I soak the charcoal for a few days before using and I don't have any issues with it floating... it will only float if your keeping your cultures a little on the dry side. 


Ed


----------



## RPN (Mar 25, 2007)

Gillenws please take all the usefull information from your origanal question and put it into perspective to your origanal question. Charcoal vs rocks.

There are some great responses here and some not so much. All opinions voiced in many ways, hopefully not directed at letting you down.

As Ed stated I also soak my charcoal in water for 3 days and drain off. I do this repeatadly untill the black water stops coming off the charcoal. Normally I do this outside, it makes a mess of our wash tub, that makes the wife mad. Wife mad equals no new frogs and less time in the frog room. So I do it outside in the flower beds.

There are many ways to raise springtails with great success. Best of luck to you on your own methods and keep us informed as to which route you took and how its working. 

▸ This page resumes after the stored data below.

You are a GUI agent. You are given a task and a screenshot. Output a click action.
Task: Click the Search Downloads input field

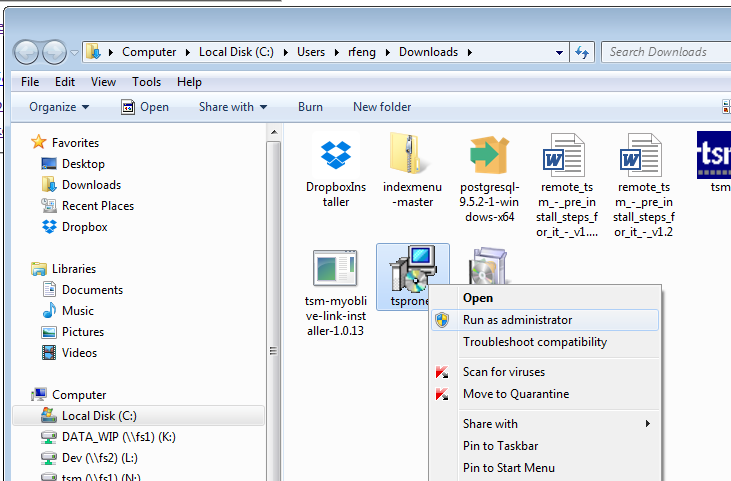point(665,52)
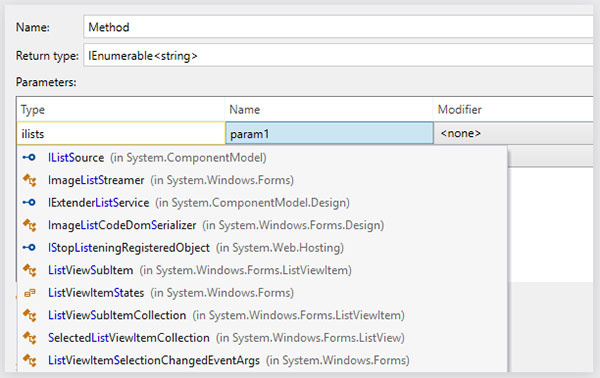Click the param1 parameter name cell
The width and height of the screenshot is (600, 378).
[x=329, y=134]
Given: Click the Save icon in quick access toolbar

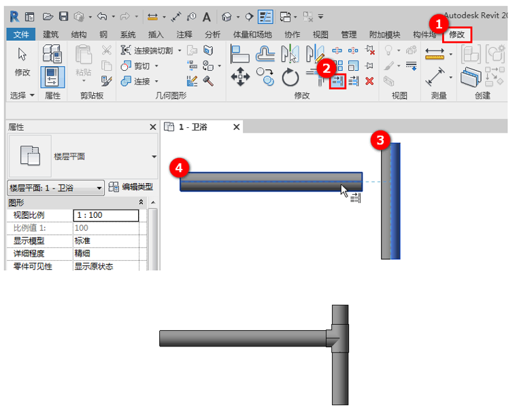Looking at the screenshot, I should 63,16.
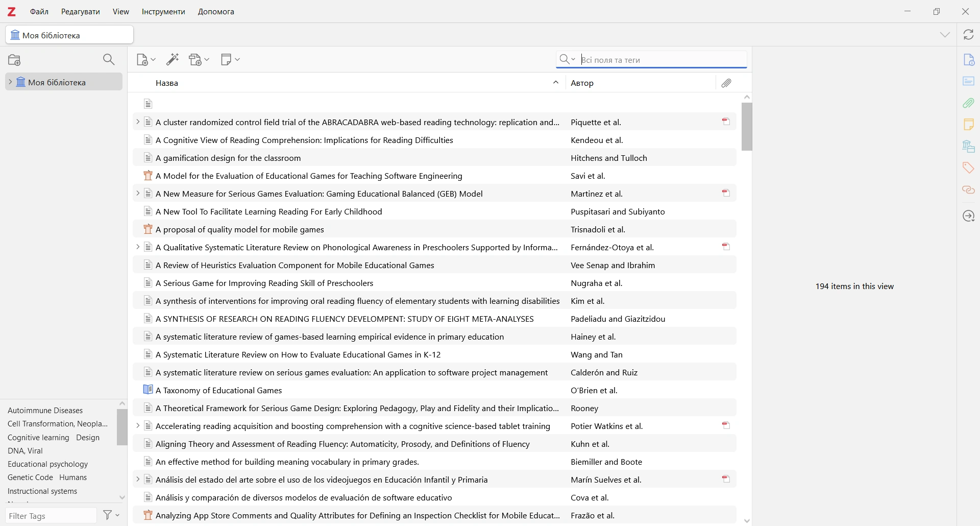The image size is (980, 526).
Task: Open the Add Attachment dropdown
Action: tap(199, 60)
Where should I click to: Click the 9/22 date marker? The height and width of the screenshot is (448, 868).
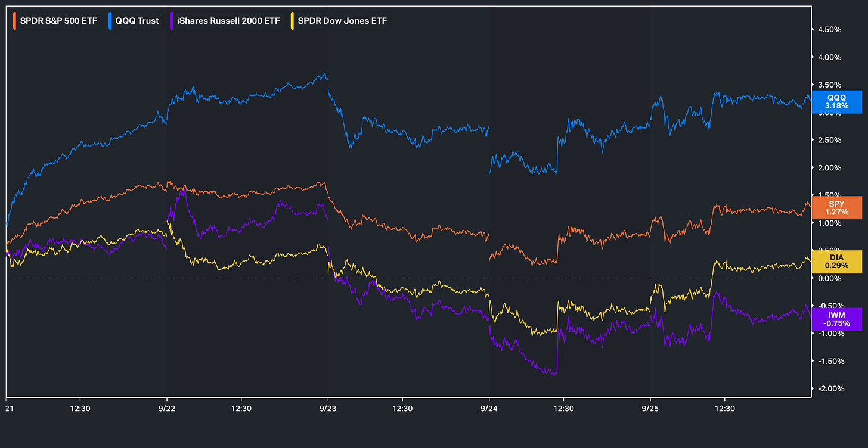pos(166,409)
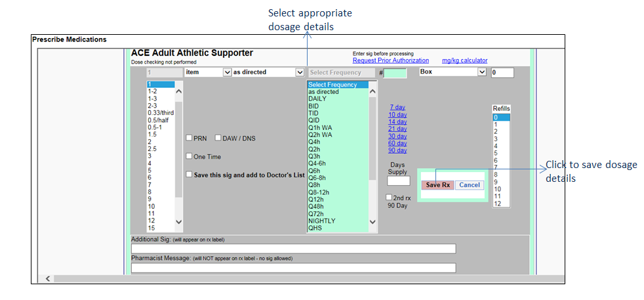The width and height of the screenshot is (644, 300).
Task: Choose 3 in the Refills list
Action: (496, 139)
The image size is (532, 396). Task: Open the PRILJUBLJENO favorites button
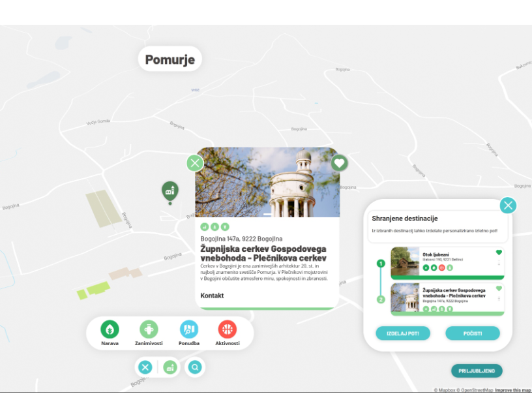[x=477, y=371]
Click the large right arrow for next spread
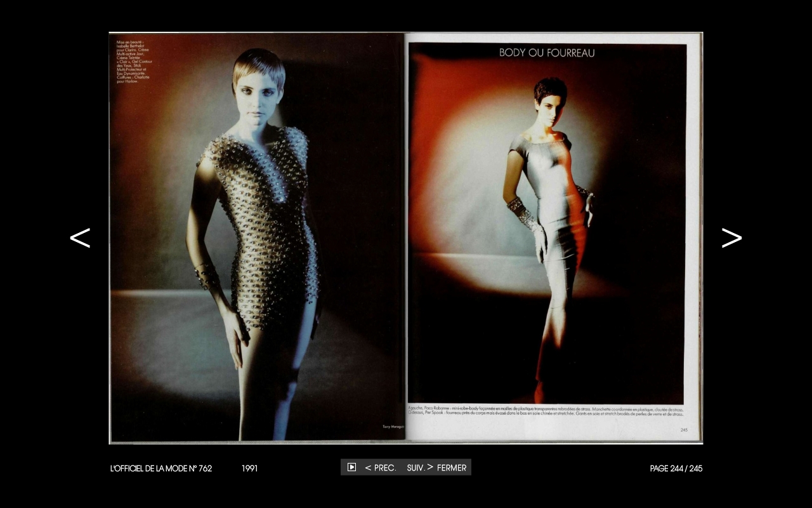This screenshot has width=812, height=508. (x=731, y=237)
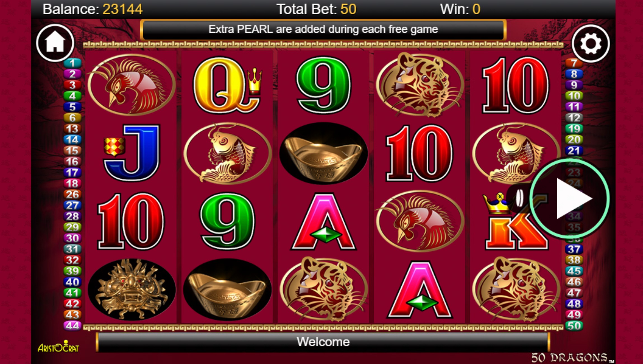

If you need any help at all, please feel free to PM me. I'd be glad to help or send you photos or video, what ever helps a frogger - count me in im there.


----------



## gillenws (Jul 13, 2009)

alrighty, well yesterday i went to the hardware store and got a bag of Cowboy natural charcoal because it was really cheap, went home and soaked it, and then added some springs and a bit of food. i'm sure all of these methods work great but this one just happened to be really cheap and on the way home. thanks for all the help everyone.


----------



## RPN (Mar 25, 2007)

Your welcome. I wish you luck with your cultures. Try not to feed to heavily, the temptation is always to do so. Feed small amounts to start so your culture does not crash.
Keep us posted.


----------



## dam630 (Dec 11, 2009)

Am I to assume that a culture using charcoal can last almost indefinitely or do you occasionally need to start fresh ones and toss the old?


----------



## Ed (Sep 19, 2004)

I have charcoal based cultures that are still up and running strong more than three years after initially set up.. 

Ed


----------



## snmreptiles (Feb 26, 2004)

I have 3 or 4 charcoal cultures from 2005 still going strong as well and more from 2006 as well...I use orchid charcoal on the bottom, the big cowboy charcoal on the top...works for me!

Mike
Welcome to the home of


----------



## Herpetology101 (Jan 14, 2010)

this is how I did itSpring tail questions? not sure if its working yet though i see the mold forming and i seem them congregating around the mold so...


----------



## Ed (Sep 19, 2004)

The white folsomia springtails you are attempting to culture are parthenogenic. 

Ed


----------



## fleshfrombone (Jun 15, 2008)

They eat the mold. Mold = springtail food.


----------